Selasa, Oktober 15


Jakarta

Internet mulai masuk di Amazon. Tetapi malah membuat suku pedalaman malas dan kecanduan pornografi.

Melansir New York Post, Minggu (9/6/2024), internet lewat layanan Starlink mulai tiba di Suku Marubo yang beranggotakan 2 ribu orang. Fasilitas itu membuat suku pedalaman di tengah hutan hujan itu dapat terhubung dengan dunia maya.

“Ketika layanan ini tiba, semua orang merasa senang,” ujar Tsainama Marubo (73).


“Namun, kini keadaan semakin memburuk. Anak-anak muda menjadi malas karena internet, mereka mempelajari cara-cara orang kulit putih,” sambungnya.

CUPLIKAN DATA:
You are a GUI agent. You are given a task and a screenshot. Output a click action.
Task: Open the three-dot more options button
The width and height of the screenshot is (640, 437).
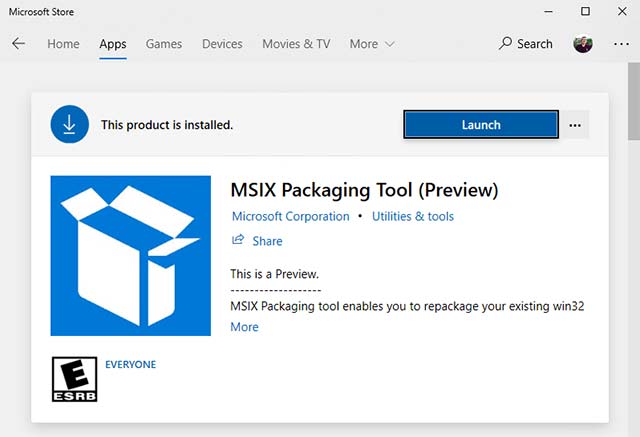point(574,125)
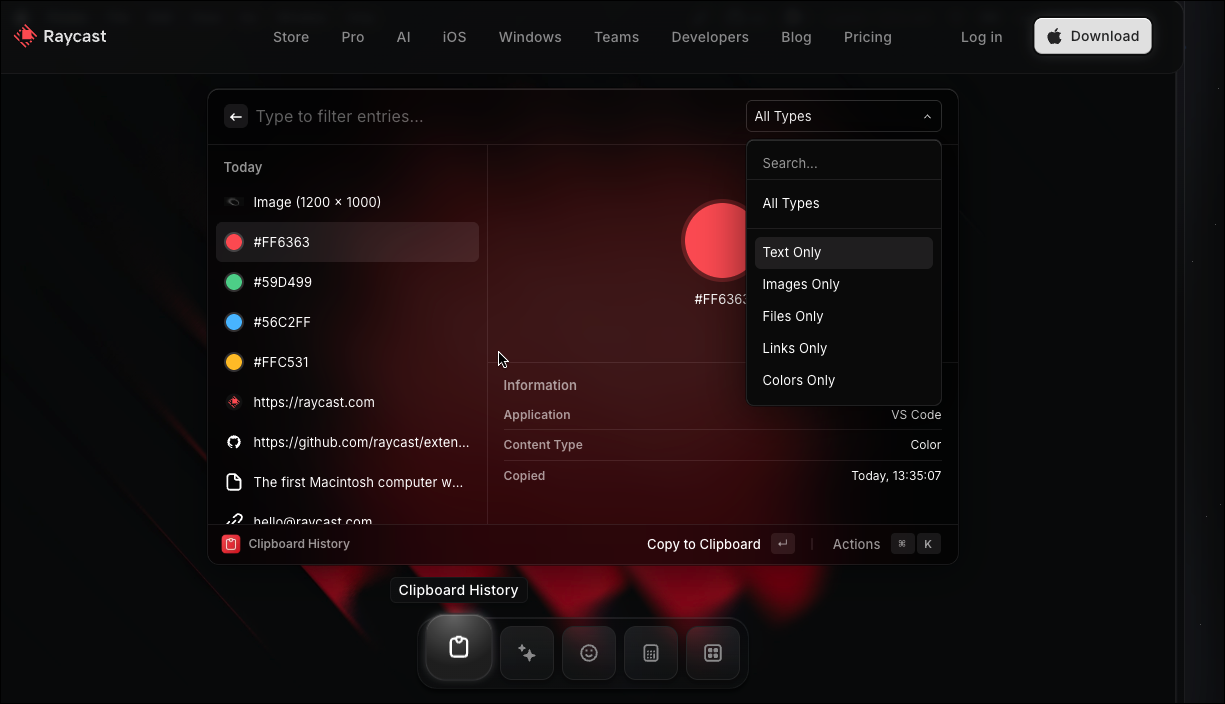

YANG DIMINTA:
a: Menurut teks rujukan, berapa jumlah anggota Suku Marubo?
b: Tuliskan kembali dengan tepat sebagian teks rujukan: mulailah pada kata-kata yang memuat "Selasa, Oktober 15" dan berhentilah setelah "dengan dunia maya.".
c: Terjemahkan kalimat dari teks rujukan ini ke dalam bahasa Inggris: "Fasilitas itu membuat suku pedalaman di tengah hutan hujan itu dapat terhubung dengan dunia maya."
Kerjakan semata-mata berdasarkan teks rujukan, tanpa bantuan materi di atas.

JAWABAN LATIHAN:
a: 2 ribu orang.

b:
Selasa, Oktober 15


Jakarta

Internet mulai masuk di Amazon. Tetapi malah membuat suku pedalaman malas dan kecanduan pornografi.

Melansir New York Post, Minggu (9/6/2024), internet lewat layanan Starlink mulai tiba di Suku Marubo yang beranggotakan 2 ribu orang. Fasilitas itu membuat suku pedalaman di tengah hutan hujan itu dapat terhubung dengan dunia maya.

c: The facility enabled the remote tribe in the middle of the rainforest to connect to cyberspace.